---------- Stored data ----------
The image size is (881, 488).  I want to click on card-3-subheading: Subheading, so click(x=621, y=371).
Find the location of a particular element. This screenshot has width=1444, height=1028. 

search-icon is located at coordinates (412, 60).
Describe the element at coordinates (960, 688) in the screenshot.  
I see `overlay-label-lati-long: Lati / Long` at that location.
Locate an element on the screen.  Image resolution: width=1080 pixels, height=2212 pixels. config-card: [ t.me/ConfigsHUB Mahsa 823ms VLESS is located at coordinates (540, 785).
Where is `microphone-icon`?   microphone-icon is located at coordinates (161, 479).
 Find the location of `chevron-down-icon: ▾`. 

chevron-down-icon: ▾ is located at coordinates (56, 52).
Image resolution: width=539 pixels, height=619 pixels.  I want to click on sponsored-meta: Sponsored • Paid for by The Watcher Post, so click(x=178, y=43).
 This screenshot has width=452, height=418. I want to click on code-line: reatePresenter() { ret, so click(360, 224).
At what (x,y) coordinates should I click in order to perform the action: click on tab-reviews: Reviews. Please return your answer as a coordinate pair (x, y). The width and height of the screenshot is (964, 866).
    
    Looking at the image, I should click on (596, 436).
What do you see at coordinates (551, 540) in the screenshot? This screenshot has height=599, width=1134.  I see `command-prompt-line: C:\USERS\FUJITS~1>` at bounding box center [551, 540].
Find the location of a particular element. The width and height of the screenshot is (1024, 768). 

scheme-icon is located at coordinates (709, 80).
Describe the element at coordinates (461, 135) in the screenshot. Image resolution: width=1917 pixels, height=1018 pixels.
----------
Copy all of the items above word for word, with the same line breaks.

## Exercise output
The image size is (881, 488).  I want to click on card-3-subheading: Subheading, so click(x=621, y=371).
Find the location of a particular element. This screenshot has width=1444, height=1028. 

search-icon is located at coordinates (412, 60).
Describe the element at coordinates (960, 688) in the screenshot.  
I see `overlay-label-lati-long: Lati / Long` at that location.
Locate an element on the screen.  Image resolution: width=1080 pixels, height=2212 pixels. config-card: [ t.me/ConfigsHUB Mahsa 823ms VLESS is located at coordinates (540, 785).
Where is `microphone-icon`?   microphone-icon is located at coordinates (161, 479).
 Find the location of `chevron-down-icon: ▾`. 

chevron-down-icon: ▾ is located at coordinates (56, 52).
Image resolution: width=539 pixels, height=619 pixels.  I want to click on sponsored-meta: Sponsored • Paid for by The Watcher Post, so click(x=178, y=43).
 This screenshot has width=452, height=418. I want to click on code-line: reatePresenter() { ret, so click(360, 224).
At what (x,y) coordinates should I click in order to perform the action: click on tab-reviews: Reviews. Please return your answer as a coordinate pair (x, y). The width and height of the screenshot is (964, 866).
    
    Looking at the image, I should click on (596, 436).
What do you see at coordinates (551, 540) in the screenshot? This screenshot has height=599, width=1134.  I see `command-prompt-line: C:\USERS\FUJITS~1>` at bounding box center [551, 540].
Find the location of a particular element. The width and height of the screenshot is (1024, 768). 

scheme-icon is located at coordinates (709, 80).
Describe the element at coordinates (461, 135) in the screenshot. Image resolution: width=1917 pixels, height=1018 pixels.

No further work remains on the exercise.